» **EXTRAHIERTER TEXT**
==========

Dieses Thema würde gut in die "Technikecke" passen, aber es geht auch um Standorte. Sonst bitte verschieben.

Kurz zur Erklärung: Es handelt sich dabei um einen Hochfrequenz-Filter, der gebraucht wurde, um das Westfernsehen besser empfangen zu können.

Die Sowjetischen Streitkräfte haben eine Frequenz genutzt, die sehr nahe an der Frequenz des ZDF lag. Es handelt sich dabei um das VHF Band I zwischen 47 und 68MHz. Gesendet wurde vom Ochsenkopf in Bayern. Die relativ tiefe Frequenz hat den Vorteil, eine höhere Reichweite zu haben, so konnte man tief in die DDR senden. Der Filter wurde so eingestellt, dass er die von den Russen genutzte Frequenz möglichst gut unterdrückt und so vom Fernseher fern hält.

Generelle Informationen zum Russentod:







Ich suche Zeitzeugen, die mehr über das Thema wissen. Besonders interessant wären Angaben über besonders gestörte Regionen in Thüringen und Sachsen und ob wir daraus auf die Nutzung schließen können. Woher kam die störende Aussendung der Russen? Mir wurde berichtet, dass es sich wohl um Sprechfunk gehandelt haben soll, weil man russische Stimmen im Fernsehen hören konnte.

Was könnte das gewesen sein? 2-Wege Funk auf Übungsplätzen, Relaisfunk, Richtfunk, Flugfunk, Funk nur zum Zweck das Westfernsehen zu stören?
 
die sehr nahe an der Frequenz des ZDF lag. Es handelt sich dabei um das VHF Band I zwischen 47 und 68MHz. Gesendet wurde vom Ochsenkopf in Bayern.

==========

» **BEREITGESTELLTE DATEN**

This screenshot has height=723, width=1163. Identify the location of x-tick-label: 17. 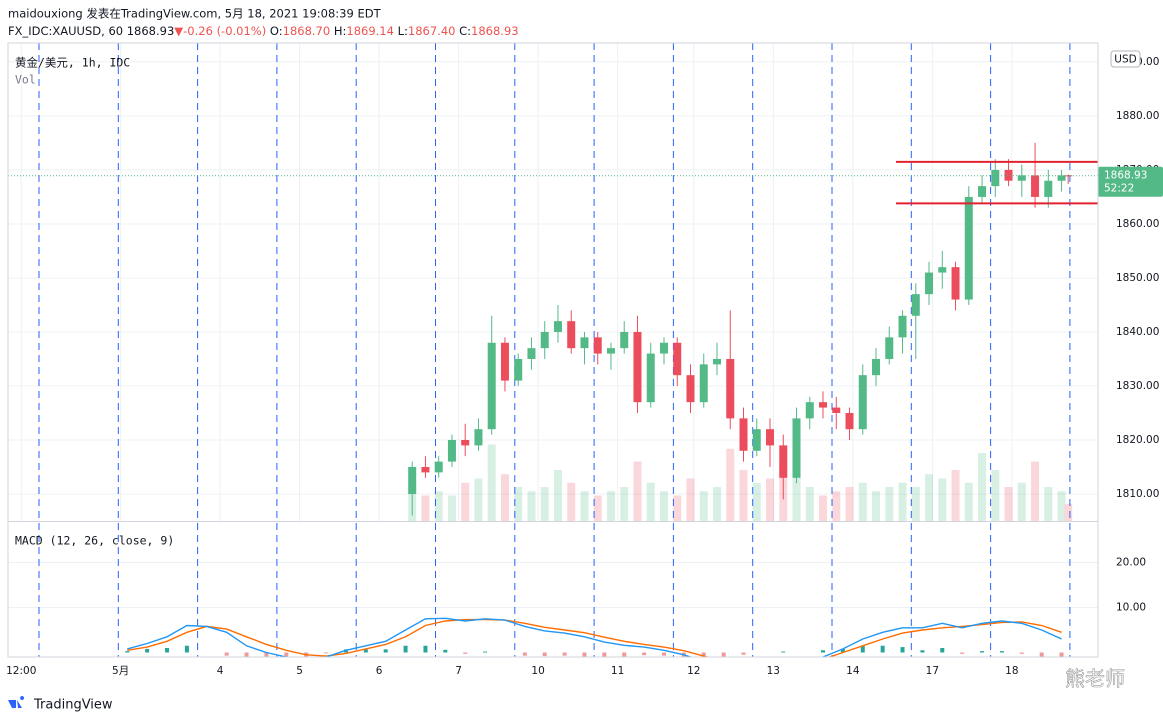
(932, 671).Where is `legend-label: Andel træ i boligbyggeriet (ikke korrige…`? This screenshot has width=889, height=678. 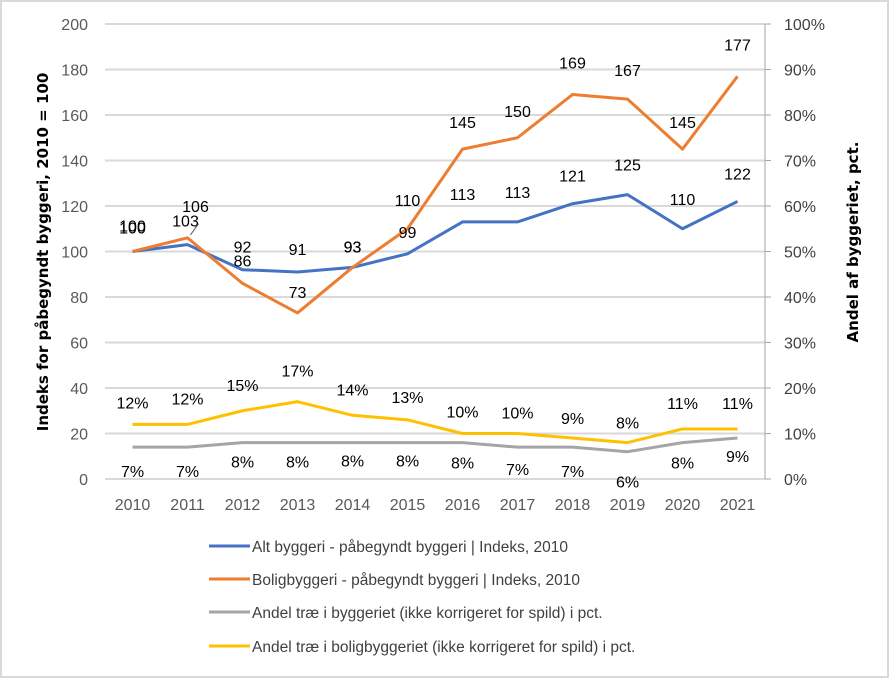 legend-label: Andel træ i boligbyggeriet (ikke korrige… is located at coordinates (444, 648).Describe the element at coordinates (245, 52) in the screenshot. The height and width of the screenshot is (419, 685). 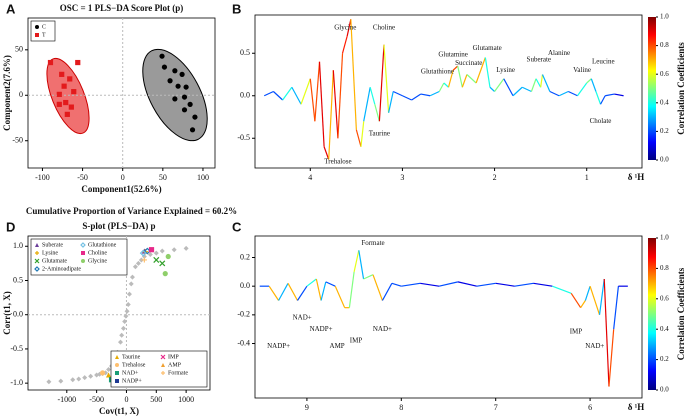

==========

» **ARBEITSAUFTRAG**
Beantworte anhand des Texts über den Russentod-Filter oben:
(a) Wozu wurde der Hochfrequenz-Filter gebraucht?
(b) Von welchem Ort aus wurde das ZDF im VHF Band I gesendet?
(c) Woran machte der Bericht fest, dass es sich bei der störenden Aussendung um Sprechfunk gehandelt haben soll?

» **ERGEBNIS**
(a) Um das Westfernsehen besser empfangen zu können.
(b) Vom Ochsenkopf in Bayern.
(c) Daran, dass man russische Stimmen im Fernsehen hören konnte.